[Collected data entries]

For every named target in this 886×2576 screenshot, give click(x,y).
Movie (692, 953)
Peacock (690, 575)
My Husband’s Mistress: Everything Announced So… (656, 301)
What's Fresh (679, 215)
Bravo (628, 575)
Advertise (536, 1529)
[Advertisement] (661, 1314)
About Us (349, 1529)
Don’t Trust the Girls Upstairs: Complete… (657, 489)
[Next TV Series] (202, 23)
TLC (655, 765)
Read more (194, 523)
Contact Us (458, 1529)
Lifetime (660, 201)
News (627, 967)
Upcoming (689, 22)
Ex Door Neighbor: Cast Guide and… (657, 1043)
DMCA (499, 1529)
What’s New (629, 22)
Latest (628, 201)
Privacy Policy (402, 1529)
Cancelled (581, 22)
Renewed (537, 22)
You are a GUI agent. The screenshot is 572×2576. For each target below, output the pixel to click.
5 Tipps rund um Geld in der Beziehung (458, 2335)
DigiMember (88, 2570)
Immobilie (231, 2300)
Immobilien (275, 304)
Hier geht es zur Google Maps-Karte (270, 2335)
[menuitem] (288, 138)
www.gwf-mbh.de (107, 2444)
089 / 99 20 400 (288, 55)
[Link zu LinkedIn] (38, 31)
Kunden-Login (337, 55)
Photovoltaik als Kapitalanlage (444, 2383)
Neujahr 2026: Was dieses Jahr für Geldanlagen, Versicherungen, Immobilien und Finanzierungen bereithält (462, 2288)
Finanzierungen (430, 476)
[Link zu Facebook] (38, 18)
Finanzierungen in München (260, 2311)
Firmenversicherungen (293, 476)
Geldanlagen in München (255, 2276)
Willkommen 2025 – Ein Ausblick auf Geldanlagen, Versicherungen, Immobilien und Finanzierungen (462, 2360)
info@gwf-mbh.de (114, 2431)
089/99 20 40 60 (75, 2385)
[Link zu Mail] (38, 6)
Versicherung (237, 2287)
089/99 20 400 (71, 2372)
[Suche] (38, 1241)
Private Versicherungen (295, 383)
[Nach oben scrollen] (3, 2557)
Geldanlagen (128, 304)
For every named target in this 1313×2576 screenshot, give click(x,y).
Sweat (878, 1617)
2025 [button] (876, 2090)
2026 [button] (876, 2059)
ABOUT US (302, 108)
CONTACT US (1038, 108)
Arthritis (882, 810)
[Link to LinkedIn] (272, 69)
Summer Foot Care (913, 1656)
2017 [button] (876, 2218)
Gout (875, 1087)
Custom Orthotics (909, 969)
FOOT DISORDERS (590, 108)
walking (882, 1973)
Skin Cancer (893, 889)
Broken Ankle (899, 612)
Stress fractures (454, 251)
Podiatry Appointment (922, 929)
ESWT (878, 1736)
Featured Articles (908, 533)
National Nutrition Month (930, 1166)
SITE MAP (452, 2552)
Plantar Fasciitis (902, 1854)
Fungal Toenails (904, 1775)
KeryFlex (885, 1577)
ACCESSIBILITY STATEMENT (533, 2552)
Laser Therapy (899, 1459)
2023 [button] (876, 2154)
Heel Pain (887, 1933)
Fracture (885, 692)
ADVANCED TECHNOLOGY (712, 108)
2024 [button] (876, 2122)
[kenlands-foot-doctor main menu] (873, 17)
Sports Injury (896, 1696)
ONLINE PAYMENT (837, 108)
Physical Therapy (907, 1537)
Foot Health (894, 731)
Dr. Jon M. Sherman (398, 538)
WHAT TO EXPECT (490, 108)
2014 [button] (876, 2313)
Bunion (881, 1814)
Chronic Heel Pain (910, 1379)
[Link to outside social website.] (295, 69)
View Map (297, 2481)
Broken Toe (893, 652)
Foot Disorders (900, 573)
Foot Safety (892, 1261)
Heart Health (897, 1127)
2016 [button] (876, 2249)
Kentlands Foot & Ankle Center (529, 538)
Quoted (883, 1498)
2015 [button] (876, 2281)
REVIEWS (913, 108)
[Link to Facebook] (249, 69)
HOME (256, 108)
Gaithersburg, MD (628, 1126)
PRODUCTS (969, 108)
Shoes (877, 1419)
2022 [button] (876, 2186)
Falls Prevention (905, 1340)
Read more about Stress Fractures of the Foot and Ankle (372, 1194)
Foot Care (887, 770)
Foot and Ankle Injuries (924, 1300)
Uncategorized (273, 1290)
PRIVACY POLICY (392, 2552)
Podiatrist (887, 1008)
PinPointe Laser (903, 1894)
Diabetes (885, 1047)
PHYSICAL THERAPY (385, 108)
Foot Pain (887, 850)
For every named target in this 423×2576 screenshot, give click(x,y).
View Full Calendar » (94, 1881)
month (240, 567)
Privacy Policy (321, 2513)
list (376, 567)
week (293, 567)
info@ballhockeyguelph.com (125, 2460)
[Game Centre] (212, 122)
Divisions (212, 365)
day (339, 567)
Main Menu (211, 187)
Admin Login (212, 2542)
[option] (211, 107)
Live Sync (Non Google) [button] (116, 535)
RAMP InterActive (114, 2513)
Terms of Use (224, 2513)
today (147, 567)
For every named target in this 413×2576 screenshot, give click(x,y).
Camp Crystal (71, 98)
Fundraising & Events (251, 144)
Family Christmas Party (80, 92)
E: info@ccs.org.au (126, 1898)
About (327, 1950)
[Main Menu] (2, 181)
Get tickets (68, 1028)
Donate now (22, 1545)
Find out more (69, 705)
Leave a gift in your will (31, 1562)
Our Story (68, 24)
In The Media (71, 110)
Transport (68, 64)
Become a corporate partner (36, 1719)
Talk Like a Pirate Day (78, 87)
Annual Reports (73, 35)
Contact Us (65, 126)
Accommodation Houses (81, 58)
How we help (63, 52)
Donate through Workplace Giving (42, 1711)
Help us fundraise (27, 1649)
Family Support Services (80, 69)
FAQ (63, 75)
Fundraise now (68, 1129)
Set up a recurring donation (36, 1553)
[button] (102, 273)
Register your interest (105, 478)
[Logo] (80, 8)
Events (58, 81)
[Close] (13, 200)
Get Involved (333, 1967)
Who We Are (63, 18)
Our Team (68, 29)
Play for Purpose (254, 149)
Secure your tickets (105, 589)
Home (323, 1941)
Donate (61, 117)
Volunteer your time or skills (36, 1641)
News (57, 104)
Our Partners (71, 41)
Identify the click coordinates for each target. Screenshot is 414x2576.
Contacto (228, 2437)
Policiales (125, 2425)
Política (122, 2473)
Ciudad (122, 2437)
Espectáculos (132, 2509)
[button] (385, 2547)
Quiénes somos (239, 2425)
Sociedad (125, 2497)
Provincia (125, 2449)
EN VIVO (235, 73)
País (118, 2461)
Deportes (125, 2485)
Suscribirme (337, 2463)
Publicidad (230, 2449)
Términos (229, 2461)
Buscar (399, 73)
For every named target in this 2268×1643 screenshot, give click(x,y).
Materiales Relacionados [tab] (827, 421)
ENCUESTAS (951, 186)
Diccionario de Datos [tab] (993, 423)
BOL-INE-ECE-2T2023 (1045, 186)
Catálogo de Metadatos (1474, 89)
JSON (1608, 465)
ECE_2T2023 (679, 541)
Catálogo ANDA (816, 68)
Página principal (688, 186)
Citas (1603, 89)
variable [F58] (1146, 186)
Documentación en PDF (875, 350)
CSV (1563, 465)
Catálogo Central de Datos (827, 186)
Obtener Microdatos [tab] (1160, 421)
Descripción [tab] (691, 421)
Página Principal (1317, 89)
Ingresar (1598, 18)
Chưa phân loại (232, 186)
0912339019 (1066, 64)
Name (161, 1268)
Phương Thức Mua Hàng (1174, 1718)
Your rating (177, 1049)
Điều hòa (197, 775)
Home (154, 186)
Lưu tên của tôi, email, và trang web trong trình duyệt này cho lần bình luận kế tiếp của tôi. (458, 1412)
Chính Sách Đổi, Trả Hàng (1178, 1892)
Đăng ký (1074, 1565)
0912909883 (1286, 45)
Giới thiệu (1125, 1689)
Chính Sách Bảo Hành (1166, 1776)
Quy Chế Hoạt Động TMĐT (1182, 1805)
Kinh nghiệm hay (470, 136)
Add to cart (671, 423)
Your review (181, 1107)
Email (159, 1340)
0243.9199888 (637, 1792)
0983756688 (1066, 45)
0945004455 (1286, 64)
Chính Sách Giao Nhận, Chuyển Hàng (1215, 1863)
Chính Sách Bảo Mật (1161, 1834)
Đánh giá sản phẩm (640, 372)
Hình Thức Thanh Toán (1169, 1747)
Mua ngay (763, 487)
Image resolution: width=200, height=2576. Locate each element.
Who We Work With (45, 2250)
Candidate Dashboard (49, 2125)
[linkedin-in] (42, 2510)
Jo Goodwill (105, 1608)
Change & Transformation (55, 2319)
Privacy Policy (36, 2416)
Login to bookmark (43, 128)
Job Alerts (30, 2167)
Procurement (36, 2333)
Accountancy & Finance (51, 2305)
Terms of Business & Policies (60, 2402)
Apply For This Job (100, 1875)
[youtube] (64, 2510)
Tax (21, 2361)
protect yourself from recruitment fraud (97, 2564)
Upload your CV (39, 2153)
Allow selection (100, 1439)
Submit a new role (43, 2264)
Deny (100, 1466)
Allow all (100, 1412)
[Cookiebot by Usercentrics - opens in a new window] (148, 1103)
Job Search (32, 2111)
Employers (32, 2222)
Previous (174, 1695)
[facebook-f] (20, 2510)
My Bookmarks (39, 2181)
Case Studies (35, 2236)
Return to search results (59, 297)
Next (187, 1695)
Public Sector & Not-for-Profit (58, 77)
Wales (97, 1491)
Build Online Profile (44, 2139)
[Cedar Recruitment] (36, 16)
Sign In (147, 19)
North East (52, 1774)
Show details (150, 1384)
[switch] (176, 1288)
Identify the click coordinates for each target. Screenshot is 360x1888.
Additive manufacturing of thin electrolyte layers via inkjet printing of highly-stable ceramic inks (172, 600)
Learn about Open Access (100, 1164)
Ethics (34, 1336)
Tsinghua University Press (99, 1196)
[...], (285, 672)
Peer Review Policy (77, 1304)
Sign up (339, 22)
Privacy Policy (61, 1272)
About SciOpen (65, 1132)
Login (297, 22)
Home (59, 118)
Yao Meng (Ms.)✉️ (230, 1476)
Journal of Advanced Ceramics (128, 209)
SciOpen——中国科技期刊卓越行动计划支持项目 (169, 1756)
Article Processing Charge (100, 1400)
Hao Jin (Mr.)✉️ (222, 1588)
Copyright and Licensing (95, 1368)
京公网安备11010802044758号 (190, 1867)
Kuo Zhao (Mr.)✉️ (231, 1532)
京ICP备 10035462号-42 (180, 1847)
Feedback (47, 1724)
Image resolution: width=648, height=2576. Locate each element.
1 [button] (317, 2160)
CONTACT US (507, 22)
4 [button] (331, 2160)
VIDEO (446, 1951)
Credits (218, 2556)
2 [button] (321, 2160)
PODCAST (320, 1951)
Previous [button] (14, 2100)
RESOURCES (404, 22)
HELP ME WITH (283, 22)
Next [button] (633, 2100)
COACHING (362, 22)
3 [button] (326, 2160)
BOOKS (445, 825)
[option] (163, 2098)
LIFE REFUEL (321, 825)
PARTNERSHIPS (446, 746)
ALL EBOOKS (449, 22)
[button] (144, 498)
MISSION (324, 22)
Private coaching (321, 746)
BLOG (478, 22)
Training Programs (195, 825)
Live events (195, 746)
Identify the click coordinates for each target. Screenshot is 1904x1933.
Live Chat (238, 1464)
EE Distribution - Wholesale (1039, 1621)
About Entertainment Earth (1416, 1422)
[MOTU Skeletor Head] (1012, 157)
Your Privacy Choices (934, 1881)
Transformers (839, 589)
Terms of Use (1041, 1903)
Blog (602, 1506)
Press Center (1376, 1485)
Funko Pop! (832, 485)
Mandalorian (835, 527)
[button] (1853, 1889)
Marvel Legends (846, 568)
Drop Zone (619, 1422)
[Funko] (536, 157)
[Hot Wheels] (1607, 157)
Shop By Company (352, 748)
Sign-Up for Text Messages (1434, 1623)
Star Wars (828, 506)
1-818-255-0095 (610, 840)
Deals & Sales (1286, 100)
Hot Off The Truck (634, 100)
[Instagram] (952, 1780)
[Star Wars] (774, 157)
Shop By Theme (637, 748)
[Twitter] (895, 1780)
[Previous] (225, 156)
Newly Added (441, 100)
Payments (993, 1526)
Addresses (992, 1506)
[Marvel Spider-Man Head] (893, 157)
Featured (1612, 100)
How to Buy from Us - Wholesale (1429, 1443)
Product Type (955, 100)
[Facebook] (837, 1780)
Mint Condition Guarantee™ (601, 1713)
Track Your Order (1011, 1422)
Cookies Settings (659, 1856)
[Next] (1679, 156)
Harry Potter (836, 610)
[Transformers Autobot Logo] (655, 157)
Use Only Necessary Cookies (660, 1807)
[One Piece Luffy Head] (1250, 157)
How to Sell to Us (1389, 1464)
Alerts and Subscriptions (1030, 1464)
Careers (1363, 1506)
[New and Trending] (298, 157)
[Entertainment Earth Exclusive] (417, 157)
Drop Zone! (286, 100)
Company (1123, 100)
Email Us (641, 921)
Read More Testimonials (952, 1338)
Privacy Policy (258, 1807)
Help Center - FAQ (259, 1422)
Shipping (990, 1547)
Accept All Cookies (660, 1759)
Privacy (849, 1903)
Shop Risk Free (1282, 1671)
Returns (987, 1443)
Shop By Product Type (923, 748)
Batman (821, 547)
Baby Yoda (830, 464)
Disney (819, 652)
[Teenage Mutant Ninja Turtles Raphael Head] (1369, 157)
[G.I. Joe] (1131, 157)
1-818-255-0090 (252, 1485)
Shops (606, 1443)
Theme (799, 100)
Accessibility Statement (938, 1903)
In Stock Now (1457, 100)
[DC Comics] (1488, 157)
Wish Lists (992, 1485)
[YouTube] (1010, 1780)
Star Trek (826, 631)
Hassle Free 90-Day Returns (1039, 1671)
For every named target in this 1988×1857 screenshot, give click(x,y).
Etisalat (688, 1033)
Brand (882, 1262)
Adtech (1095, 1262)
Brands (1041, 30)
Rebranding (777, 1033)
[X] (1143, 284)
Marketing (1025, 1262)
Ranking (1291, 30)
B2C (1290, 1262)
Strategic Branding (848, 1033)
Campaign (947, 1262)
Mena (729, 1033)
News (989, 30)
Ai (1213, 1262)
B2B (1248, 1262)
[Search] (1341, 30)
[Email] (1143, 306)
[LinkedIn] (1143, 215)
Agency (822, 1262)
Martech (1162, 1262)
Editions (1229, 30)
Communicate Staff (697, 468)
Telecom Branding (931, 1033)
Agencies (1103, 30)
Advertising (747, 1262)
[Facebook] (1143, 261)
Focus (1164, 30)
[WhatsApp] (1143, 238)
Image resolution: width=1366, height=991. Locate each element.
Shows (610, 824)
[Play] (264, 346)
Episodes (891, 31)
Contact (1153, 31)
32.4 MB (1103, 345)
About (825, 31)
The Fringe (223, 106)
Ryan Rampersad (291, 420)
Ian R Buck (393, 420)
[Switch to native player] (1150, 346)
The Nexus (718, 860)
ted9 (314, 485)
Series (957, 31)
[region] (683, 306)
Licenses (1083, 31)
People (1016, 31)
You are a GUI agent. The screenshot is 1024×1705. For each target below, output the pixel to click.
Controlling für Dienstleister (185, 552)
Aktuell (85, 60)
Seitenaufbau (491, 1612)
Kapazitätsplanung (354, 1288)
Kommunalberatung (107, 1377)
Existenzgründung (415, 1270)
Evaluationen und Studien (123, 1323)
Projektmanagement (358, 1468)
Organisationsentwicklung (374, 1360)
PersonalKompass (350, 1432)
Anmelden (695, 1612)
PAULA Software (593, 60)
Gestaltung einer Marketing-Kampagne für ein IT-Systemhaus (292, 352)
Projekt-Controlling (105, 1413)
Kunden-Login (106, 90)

*PROBLEM TO SOLVE*.
The reply should consist solely of the lines of the data, exact, from the opening line through the line with "Upcoming (689, 22)", inclusive.

*RESPONSE AREA*.
For every named target in this 886×2576 screenshot, give click(x,y).
Movie (692, 953)
Peacock (690, 575)
My Husband’s Mistress: Everything Announced So… (656, 301)
What's Fresh (679, 215)
Bravo (628, 575)
Advertise (536, 1529)
[Advertisement] (661, 1314)
About Us (349, 1529)
Don’t Trust the Girls Upstairs: Complete… (657, 489)
[Next TV Series] (202, 23)
TLC (655, 765)
Read more (194, 523)
Contact Us (458, 1529)
Lifetime (660, 201)
News (627, 967)
Upcoming (689, 22)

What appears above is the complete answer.